▸ **Goal of the exercise**:
Wherever the word "screenshot" turns up in a line of the entries, copy that line.

▸ **Source records**:
################

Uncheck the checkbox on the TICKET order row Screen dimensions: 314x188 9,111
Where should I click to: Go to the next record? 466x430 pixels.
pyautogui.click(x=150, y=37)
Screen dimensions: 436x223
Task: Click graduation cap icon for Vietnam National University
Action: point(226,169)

################

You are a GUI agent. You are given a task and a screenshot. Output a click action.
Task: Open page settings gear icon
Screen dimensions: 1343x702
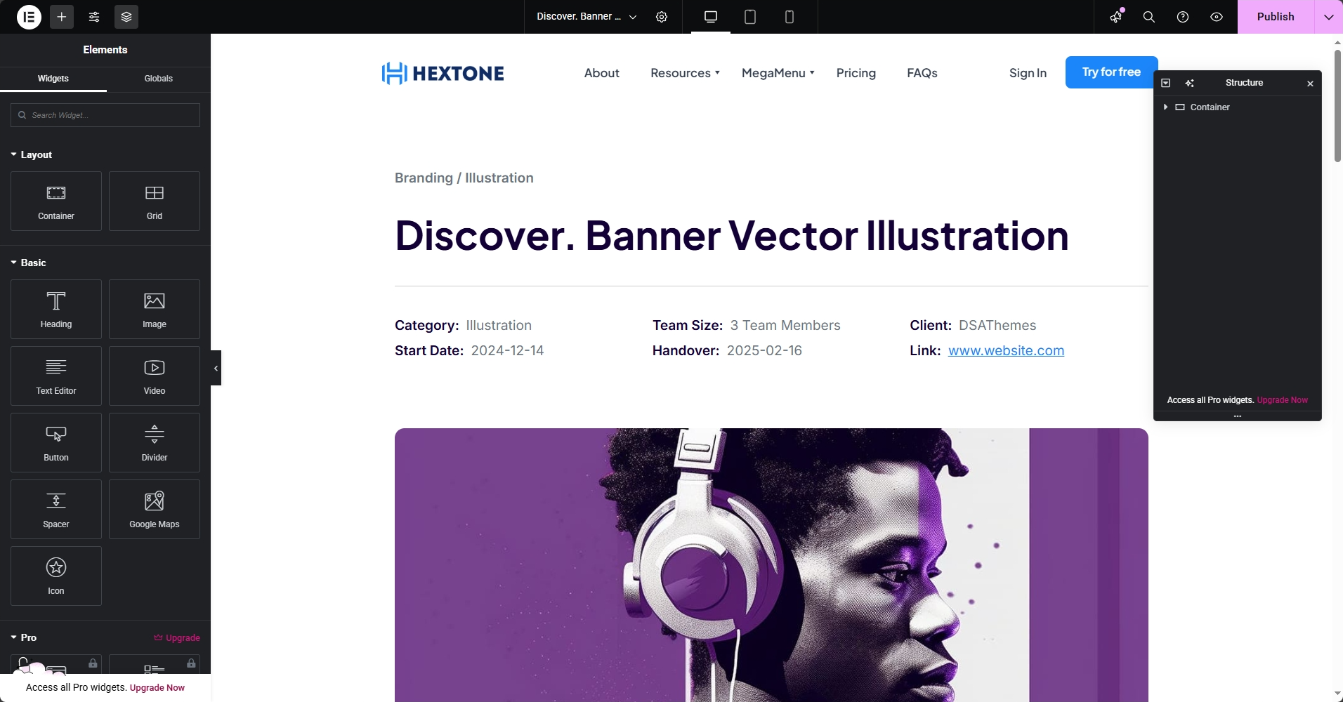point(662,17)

################

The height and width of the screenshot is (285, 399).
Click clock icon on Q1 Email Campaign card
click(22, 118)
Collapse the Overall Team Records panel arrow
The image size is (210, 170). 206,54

################

▸ **Result for this task**:
You are a GUI agent. You are given a task and a screenshot. Output a click action.
The height and width of the screenshot is (285, 399).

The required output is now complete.